MATERIAL PROVIDED
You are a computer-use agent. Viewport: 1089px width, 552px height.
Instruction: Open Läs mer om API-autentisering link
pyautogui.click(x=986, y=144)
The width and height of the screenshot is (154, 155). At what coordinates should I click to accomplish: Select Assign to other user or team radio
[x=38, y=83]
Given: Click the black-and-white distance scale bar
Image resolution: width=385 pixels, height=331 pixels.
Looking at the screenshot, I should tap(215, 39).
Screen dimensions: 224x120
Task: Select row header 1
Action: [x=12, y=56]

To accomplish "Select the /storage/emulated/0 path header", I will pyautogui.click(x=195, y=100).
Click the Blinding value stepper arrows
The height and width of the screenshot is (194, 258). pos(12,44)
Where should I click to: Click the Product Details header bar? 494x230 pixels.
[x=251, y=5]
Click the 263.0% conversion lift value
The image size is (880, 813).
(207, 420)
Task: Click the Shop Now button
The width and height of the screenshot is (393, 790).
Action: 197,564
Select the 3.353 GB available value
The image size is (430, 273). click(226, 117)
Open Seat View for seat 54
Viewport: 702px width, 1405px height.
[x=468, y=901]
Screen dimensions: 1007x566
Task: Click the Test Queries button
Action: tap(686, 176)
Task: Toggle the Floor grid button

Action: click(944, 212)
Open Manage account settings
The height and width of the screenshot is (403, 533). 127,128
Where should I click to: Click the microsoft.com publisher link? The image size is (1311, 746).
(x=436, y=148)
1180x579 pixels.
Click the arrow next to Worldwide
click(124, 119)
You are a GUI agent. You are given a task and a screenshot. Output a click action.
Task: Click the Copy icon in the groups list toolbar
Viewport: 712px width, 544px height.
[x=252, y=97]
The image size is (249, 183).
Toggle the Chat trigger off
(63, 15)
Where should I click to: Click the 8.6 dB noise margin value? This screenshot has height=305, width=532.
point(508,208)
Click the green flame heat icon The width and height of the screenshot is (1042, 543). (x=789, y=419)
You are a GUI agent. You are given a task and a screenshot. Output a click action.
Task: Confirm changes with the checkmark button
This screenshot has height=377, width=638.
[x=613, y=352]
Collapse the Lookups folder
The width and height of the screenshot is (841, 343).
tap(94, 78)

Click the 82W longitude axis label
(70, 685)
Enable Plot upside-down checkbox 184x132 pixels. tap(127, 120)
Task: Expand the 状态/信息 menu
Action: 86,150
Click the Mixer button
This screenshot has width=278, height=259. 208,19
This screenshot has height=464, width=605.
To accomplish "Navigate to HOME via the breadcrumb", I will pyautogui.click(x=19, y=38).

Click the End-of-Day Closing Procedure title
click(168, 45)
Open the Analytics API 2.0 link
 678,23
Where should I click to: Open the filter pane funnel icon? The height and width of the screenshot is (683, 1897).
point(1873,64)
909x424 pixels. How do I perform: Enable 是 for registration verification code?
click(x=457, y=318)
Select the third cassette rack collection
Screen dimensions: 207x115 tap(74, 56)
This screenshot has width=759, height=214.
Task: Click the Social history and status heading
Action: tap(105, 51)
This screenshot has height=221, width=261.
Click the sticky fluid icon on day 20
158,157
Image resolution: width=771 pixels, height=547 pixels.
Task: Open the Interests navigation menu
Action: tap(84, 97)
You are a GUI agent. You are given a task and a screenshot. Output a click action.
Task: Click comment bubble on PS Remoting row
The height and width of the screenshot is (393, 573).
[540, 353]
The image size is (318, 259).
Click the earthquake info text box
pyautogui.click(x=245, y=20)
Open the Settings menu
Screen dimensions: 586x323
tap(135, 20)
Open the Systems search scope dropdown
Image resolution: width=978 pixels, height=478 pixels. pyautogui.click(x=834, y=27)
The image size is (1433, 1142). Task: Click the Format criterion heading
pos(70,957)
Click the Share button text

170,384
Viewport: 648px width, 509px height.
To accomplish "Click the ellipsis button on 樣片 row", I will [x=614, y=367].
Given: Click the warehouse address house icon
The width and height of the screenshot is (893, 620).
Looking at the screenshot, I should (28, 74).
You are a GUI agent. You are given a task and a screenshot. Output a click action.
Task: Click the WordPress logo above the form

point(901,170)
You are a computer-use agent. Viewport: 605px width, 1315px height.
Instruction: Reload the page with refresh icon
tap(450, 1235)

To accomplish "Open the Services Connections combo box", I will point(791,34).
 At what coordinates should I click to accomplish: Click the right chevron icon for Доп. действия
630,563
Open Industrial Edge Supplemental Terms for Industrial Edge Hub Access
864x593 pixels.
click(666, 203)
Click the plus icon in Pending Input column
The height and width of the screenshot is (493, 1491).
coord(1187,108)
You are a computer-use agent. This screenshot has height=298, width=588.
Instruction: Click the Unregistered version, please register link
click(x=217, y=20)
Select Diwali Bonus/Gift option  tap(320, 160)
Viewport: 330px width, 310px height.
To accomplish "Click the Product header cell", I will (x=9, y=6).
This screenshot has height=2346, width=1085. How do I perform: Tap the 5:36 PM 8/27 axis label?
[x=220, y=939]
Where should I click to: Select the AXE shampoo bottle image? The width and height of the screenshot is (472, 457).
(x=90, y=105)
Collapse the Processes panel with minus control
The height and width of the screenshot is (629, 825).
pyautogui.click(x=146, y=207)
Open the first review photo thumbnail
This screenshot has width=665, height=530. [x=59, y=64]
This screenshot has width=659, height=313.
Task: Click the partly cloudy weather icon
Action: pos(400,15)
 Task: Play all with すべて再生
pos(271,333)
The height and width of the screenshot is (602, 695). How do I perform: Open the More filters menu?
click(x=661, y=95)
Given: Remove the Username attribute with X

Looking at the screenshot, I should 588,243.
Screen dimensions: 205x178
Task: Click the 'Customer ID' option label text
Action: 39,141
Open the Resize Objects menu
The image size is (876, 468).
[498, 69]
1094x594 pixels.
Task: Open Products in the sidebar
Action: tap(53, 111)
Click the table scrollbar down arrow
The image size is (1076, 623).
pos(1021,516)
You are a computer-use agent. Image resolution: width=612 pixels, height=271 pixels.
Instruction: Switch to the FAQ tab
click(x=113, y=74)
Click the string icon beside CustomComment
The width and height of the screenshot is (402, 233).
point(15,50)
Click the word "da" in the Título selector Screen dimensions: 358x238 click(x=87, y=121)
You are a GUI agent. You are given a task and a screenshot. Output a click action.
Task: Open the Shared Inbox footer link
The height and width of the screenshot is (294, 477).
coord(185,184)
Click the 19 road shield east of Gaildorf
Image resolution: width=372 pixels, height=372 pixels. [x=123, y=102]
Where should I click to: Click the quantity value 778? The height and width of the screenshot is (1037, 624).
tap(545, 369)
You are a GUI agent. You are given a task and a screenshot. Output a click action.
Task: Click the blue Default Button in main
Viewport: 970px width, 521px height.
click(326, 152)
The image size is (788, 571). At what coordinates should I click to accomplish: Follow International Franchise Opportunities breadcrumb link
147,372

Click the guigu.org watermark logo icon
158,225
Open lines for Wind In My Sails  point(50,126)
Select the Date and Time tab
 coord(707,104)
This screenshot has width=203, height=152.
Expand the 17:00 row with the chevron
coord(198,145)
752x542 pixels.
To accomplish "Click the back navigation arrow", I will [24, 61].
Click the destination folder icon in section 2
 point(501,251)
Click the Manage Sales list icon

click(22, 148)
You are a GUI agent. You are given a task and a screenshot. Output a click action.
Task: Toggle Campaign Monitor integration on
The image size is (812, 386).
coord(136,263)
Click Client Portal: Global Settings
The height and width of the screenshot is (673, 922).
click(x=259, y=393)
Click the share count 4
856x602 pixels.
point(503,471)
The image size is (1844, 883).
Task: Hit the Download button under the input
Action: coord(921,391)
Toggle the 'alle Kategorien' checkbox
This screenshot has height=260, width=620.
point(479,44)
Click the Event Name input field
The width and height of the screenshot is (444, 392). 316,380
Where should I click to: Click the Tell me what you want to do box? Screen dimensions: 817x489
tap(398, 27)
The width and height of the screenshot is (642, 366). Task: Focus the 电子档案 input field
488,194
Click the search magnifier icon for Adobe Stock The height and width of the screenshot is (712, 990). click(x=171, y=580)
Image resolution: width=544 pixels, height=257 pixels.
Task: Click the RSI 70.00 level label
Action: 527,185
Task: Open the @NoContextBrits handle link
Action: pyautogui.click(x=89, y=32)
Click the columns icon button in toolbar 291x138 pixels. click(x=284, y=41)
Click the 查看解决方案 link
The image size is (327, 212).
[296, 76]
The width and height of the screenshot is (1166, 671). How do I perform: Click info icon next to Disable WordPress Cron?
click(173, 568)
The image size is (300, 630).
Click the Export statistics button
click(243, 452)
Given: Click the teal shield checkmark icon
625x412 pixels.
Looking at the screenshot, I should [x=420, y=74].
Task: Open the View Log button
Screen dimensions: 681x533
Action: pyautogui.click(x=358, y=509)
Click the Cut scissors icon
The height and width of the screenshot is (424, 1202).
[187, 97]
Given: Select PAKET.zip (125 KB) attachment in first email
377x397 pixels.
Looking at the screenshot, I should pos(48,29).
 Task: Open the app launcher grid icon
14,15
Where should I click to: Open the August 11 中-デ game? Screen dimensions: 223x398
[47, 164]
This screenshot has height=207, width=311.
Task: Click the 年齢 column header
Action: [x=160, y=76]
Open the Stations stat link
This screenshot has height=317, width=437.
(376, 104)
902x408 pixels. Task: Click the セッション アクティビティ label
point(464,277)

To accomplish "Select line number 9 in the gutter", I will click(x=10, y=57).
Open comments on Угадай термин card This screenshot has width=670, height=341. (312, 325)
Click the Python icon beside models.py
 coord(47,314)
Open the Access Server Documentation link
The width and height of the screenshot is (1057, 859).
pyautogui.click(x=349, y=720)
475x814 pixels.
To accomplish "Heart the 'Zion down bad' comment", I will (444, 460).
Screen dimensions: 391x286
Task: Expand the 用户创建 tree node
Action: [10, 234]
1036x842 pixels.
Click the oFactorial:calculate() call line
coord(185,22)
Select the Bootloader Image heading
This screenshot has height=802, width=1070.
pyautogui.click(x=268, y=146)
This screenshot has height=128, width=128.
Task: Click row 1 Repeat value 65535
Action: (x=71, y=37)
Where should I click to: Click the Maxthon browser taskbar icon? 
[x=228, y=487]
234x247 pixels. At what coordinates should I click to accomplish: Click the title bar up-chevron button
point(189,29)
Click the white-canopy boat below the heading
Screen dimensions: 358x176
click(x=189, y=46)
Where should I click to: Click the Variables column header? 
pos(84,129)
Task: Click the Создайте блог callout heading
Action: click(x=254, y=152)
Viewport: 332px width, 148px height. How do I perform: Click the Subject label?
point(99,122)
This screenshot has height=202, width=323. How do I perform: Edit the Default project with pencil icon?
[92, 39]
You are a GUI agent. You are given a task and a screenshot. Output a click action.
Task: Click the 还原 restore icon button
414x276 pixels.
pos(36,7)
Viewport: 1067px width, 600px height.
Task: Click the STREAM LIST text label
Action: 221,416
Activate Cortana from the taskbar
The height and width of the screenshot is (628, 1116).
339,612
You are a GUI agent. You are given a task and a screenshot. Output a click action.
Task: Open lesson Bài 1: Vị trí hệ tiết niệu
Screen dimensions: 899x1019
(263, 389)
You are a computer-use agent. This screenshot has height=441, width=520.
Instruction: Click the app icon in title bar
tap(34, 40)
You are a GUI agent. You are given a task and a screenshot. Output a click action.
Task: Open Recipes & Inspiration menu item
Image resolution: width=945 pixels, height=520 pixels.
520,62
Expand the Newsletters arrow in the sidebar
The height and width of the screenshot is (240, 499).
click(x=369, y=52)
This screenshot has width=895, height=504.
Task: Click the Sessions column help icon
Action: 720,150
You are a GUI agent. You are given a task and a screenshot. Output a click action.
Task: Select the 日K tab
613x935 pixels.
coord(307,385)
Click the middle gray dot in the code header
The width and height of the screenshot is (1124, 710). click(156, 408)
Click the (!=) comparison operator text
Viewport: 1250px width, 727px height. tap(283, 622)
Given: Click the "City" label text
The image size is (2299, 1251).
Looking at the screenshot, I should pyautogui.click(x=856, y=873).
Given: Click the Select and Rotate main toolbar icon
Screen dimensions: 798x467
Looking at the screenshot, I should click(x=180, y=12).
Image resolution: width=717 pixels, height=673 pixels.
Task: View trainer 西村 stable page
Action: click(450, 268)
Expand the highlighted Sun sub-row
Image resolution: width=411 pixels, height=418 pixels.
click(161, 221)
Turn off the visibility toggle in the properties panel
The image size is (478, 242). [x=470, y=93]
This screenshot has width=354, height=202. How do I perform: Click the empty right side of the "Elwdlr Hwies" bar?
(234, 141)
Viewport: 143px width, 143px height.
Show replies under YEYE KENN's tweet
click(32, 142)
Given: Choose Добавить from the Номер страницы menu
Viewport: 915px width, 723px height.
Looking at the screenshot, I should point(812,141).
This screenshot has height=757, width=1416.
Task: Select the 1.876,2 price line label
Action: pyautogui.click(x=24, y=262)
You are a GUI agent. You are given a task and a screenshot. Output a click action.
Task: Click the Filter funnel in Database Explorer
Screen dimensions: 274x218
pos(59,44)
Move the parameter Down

DIRECTIONS
There is a run of lines above from the one with "has height=298, width=588." to the one with "Collapse the Processes"; print exactly that run, both ends included, and nothing else.

RESULT OF THE TASK
You are a computer-use agent. This screenshot has height=298, width=588.
Instruction: Click the Unregistered version, please register link
click(x=217, y=20)
Select Diwali Bonus/Gift option  tap(320, 160)
Viewport: 330px width, 310px height.
To accomplish "Click the Product header cell", I will (x=9, y=6).
This screenshot has height=2346, width=1085. How do I perform: Tap the 5:36 PM 8/27 axis label?
[x=220, y=939]
Where should I click to: Select the AXE shampoo bottle image? The width and height of the screenshot is (472, 457).
(x=90, y=105)
Collapse the Processes panel with minus control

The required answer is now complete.